How It Works: Why Environmental Factors Change Transpiration Rate

How It Works: Why Environmental Factors Change Transpiration Rate

Each environmental factor affects transpiration through a specific physical or biological mechanism. Understanding the "why" — not just the "what" — is essential for exam explanations.

Temperature: Higher temperature gives water molecules more kinetic energy. This increases the rate at which water molecules evaporate from the wet surfaces of mesophyll cells. It also increases the concentration of water vapour inside the leaf (the internal air spaces become more saturated). This steepens the water vapour concentration gradient between the leaf interior and the outside air, driving faster diffusion of water vapour out through stomata.

Humidity: The leaf interior is effectively at 100% relative humidity (saturated). If the outside air is also humid, the concentration gradient between inside and outside is shallow — diffusion is slow. Dry air creates a steep gradient, so water vapour diffuses out rapidly. This is why plants wilt faster on hot, dry days than on warm, humid days.

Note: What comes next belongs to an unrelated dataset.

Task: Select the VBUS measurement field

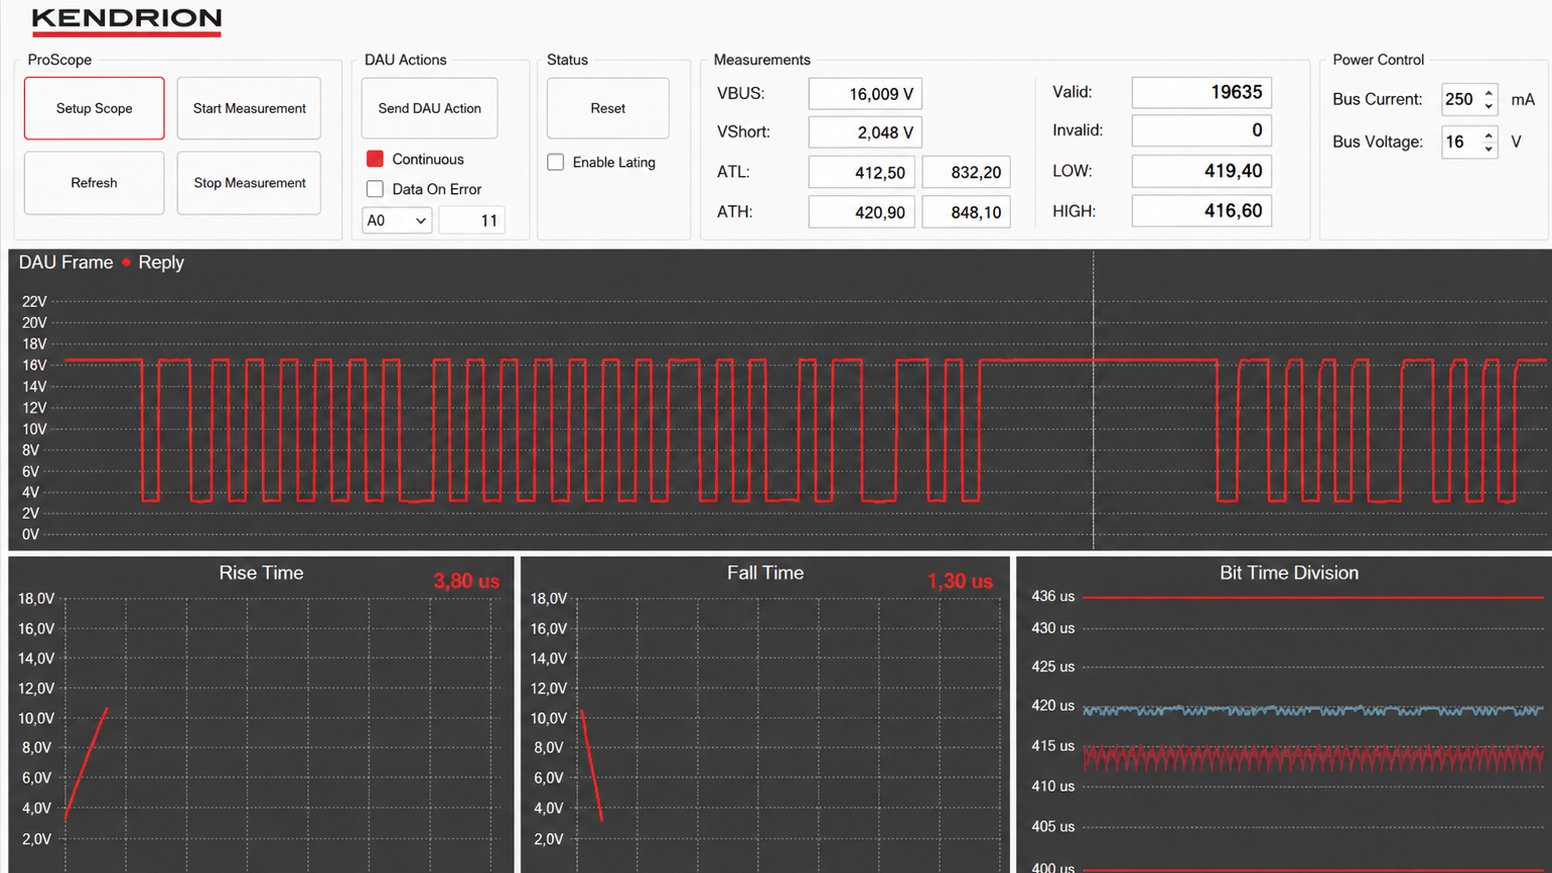Action: click(865, 94)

Wind: Even on a dry day, water vapour accumulating just outside the stomata forms a thin humid boundary layer. This layer partially reduces the concentration gradient. Wind physically removes this boundary layer, restoring a steep gradient and maintaining rapid diffusion. Still air allows the boundary layer to build up, slowing transpiration.

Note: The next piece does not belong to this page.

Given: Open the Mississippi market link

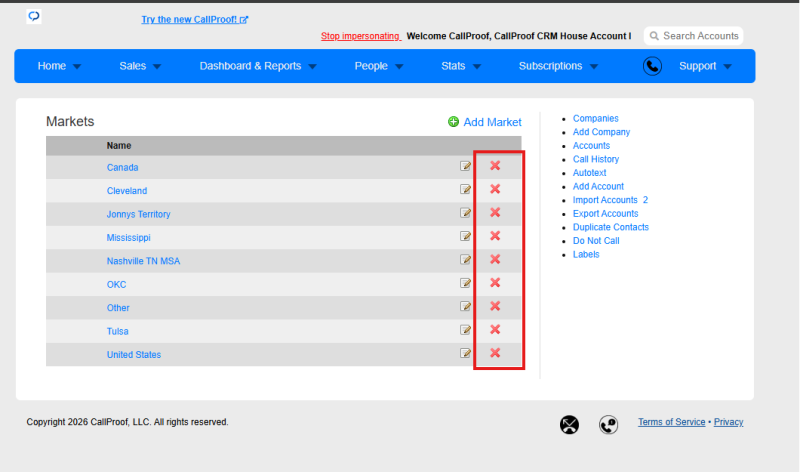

Light: Light does not directly affect water movement — instead, it acts through stomata. Blue light receptors in guard cells trigger potassium ion pumps: K⁺ enters guard cells, water follows by osmosis, guard cells become turgid and bow outward, and the pore opens. With stomata open, water vapour can escape. In darkness, the reverse occurs: stomata close, blocking the main exit route for water vapour.